L’édition et la traduction de 135 lettres de Voltaire a été réalisée sous l’égide de la collection I cristalli — Helvetia Nobilis qui promeut la traduction d’écrivains suisses de langue allemande, française et romanche afin de contribuer à la réflexion sur l’identité helvétique. À son actif, elle possède déjà plus de 70 traductions. L’éditeur Carlo Caruso a sélectionné ce corpus de lettres sur un ensemble de plus de 4000 envoyées par Voltaire entre la fin de 1754, lorsqu’il arrive en Suisse — après trois années passées auprès de Frédéric II — et décembre 1760, époque des dernières lettres écrites des Délices.
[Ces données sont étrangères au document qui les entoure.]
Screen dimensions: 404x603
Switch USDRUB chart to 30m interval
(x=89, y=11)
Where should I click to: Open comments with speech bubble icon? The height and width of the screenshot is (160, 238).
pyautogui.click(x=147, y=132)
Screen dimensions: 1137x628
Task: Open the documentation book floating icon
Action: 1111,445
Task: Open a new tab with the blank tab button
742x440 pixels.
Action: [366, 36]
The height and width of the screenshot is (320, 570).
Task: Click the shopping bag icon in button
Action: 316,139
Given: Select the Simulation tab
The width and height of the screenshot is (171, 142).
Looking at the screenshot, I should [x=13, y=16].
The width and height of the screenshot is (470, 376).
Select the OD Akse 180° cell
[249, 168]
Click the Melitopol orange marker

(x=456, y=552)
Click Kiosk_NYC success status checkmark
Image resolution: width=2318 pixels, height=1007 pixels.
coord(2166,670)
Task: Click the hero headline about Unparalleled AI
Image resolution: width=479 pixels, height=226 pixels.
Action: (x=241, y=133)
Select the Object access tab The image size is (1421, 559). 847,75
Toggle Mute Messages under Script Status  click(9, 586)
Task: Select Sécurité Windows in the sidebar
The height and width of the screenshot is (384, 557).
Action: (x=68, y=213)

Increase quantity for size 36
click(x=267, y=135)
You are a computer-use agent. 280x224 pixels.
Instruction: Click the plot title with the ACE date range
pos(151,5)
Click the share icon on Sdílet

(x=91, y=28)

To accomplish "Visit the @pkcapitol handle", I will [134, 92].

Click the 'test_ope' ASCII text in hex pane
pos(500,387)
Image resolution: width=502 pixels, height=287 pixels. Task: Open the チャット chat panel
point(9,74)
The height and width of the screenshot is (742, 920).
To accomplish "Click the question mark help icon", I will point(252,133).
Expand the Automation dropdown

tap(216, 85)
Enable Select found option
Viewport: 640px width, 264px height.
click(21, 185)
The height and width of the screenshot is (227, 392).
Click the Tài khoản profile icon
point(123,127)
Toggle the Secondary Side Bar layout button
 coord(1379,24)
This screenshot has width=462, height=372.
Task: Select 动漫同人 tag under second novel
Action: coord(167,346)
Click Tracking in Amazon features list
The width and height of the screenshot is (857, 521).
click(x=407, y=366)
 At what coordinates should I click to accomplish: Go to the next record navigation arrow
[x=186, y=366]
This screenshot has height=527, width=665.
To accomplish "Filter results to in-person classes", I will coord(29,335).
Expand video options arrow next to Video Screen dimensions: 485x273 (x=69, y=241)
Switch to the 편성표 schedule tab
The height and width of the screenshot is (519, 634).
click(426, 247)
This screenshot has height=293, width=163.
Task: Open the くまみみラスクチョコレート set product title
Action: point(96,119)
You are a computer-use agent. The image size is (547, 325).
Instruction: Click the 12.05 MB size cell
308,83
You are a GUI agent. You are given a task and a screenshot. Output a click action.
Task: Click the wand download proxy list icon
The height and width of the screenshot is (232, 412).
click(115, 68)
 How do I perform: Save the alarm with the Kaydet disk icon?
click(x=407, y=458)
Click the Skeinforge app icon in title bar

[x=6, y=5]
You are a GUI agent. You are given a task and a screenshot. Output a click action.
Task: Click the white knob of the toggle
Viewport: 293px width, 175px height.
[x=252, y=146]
Le projet de l’édition — précédé par une préface rédigée par Franco Monteforte de plus de 400 pages, organisée en huit chapitres — vise à identifier l’évolution de la pensée voltairienne à l’aune des protagonistes et des événements survenus en Suisse et plus particulièrement à Lausanne et à Genève en écho au contexte européen dans lequel Voltaire continue à évoluer durant son séjour helvétique.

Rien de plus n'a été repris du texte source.